Vance miraba al doctor con creciente interés.

—¿Qué ha producido en usted esa impresión, doctor?

—Nada específico —contestó Siefert—. Sin embargo, los he visto juntos en varias ocasiones, y mi impresión fue la de que existía allí algún sentimiento. No respondo, claro está, de lo acertado de mis juicios, pero una noche en que me paseaba por Riverside Drive, los vi juntos en el parque, y parecían muy animados.

—¿El joven Garden y la nurse se conocen solamente desde que ella vino aquí a hacerse cargo del cuidado de su madre?

—¡Oh, no! —contestó Siefert—. Pero su conocimiento anterior me imagino que fue más o menos casual. Durante el tiempo en que miss Beeton fue la auxiliar del profesor Carden, la joven tuvo frecuentes ocasiones de venir a esta casa a trabajar con él en su estudio…, notas taquigráficas, transcripciones, fichas y otras cosas por el estilo, y, naturalmente, trabó amistad con Floyd, con Woode Swift y con la misma mistress Garden.

La nurse apareció en la puerta en aquel momento para anunciar la llegada del médico forense, y Vance le rogó que hiciese subir al doctor Doremus al estudio.

—Puedo sugerir —dijo Siefert rápidamente— que, con su permiso, sería posible que el forense aceptase mi veredicto de muerte por sobredosis accidental de barbiturato, y evitaríamos así el trámite siempre desagradable de la autopsia.

—¡Oh, de acuerdo! —contestó Vance—. Esa era mi intención. Atendidas las circunstancias, creo que sería mejor, Markham —añadió, dirigiéndose al fiscal del distrito—. No vamos a adelantar nada con la autopsia. Creo que tenemos datos suficientes para prescindir de ella. Indudablemente, la muerte de mistress Garden fue causada por la solución de barbiturato. El sodium radiactivo es un detalle aislado e independiente.

Markham hizo un gesto de forzada aquiescencia, mientras Doremus era introducido en la habitación por miss Beeton.

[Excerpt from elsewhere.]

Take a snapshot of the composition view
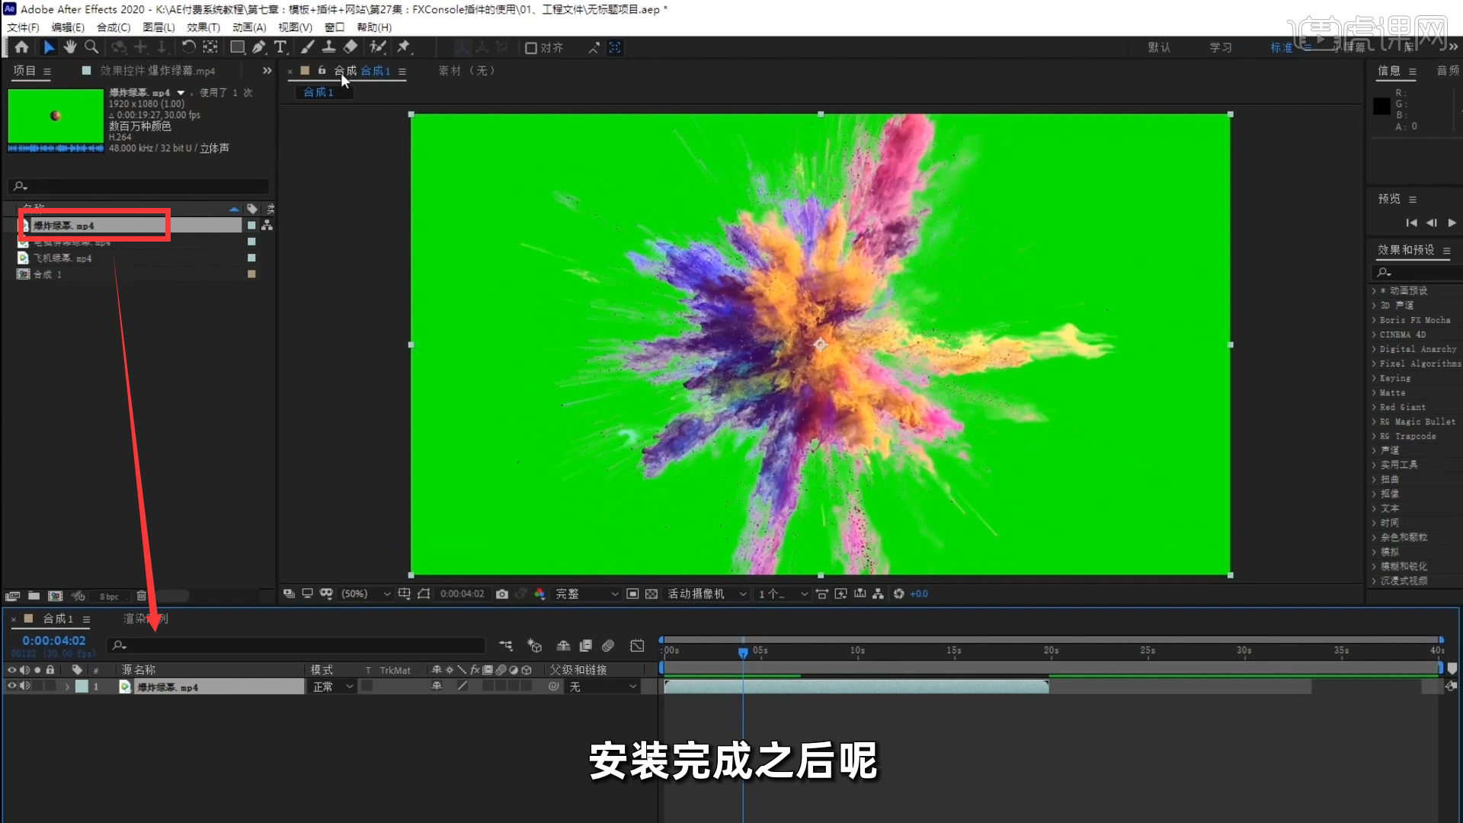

El forense venía de pésimo humor y se quejaba amargamente de que se le hubiera hecho acudir en persona en la mañana de un domingo. Vance procuró aplacarle, y le presentó al doctor Siefert. Tras un breve intercambio de explicaciones y comentarios, Doremus accedió fácilmente a la sugestión de Markham, de que el caso fuese considerado como consecuencia de una sobredosis de solución barbitúrica.

El doctor Siefert se levantó y miró a Vance, titubeando.

—Supongo que no me necesitarán para nada más —murmuró.

—Esto es todo por ahora, doctor —contestó Philo Vance, poniéndose también en pie—. Sin embargo, quizá le necesitemos más tarde. Le repetimos nuestras gracias por su ayuda y su franqueza… Sargento: tenga la bondad de acompañar abajo al doctor Siefert y al doctor Doremus y ocúpese de los trámites necesarios. Miss Beeton, me hará el favor de sentarse un momento. Tengo que hacerle unas preguntas.

La joven penetró en la habitación y sentóse en la silla más próxima, mientras los tres hombres se alejaban pasillo adelante.